Exercise description:
Your reply must contain exactly the lines running from the one with "f07d37adc27fce566b6c7d4de256559397210ff9 (418, 352)" to the last line of the entries below, both included, and no other lines.

Given data:
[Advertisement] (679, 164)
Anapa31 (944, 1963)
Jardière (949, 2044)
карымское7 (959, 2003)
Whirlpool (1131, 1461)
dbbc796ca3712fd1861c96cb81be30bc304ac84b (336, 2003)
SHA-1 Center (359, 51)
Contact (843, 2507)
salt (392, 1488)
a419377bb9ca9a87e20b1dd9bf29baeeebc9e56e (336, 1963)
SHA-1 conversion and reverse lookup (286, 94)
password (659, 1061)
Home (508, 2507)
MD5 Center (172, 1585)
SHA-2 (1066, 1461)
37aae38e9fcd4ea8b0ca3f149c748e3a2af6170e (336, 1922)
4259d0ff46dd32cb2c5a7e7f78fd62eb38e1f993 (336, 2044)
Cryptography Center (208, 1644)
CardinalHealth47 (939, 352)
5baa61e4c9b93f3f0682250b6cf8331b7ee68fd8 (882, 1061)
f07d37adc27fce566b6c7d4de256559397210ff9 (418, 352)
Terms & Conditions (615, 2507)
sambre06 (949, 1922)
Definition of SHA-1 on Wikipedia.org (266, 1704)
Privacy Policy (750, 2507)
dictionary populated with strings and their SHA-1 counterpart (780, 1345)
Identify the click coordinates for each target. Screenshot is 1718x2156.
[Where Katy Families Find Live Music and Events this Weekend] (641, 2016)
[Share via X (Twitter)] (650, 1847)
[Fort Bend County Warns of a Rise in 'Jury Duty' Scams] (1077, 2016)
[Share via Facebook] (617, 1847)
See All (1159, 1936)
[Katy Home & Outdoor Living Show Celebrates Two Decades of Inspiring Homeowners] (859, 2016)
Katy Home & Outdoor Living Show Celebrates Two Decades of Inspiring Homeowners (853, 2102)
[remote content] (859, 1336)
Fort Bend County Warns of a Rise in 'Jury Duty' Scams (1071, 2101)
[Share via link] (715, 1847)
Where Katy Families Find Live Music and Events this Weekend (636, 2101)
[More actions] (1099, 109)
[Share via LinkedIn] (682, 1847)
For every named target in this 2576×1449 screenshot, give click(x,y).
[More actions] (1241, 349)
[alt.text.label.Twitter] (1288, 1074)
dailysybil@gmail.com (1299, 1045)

Solution to the exercise:
f07d37adc27fce566b6c7d4de256559397210ff9 (418, 352)
Terms & Conditions (615, 2507)
sambre06 (949, 1922)
Definition of SHA-1 on Wikipedia.org (266, 1704)
Privacy Policy (750, 2507)
dictionary populated with strings and their SHA-1 counterpart (780, 1345)
Identify the click coordinates for each target. Screenshot is 1718x2156.
[Where Katy Families Find Live Music and Events this Weekend] (641, 2016)
[Share via X (Twitter)] (650, 1847)
[Fort Bend County Warns of a Rise in 'Jury Duty' Scams] (1077, 2016)
[Share via Facebook] (617, 1847)
See All (1159, 1936)
[Katy Home & Outdoor Living Show Celebrates Two Decades of Inspiring Homeowners] (859, 2016)
Katy Home & Outdoor Living Show Celebrates Two Decades of Inspiring Homeowners (853, 2102)
[remote content] (859, 1336)
Fort Bend County Warns of a Rise in 'Jury Duty' Scams (1071, 2101)
[Share via link] (715, 1847)
Where Katy Families Find Live Music and Events this Weekend (636, 2101)
[More actions] (1099, 109)
[Share via LinkedIn] (682, 1847)
For every named target in this 2576×1449 screenshot, give click(x,y).
[More actions] (1241, 349)
[alt.text.label.Twitter] (1288, 1074)
dailysybil@gmail.com (1299, 1045)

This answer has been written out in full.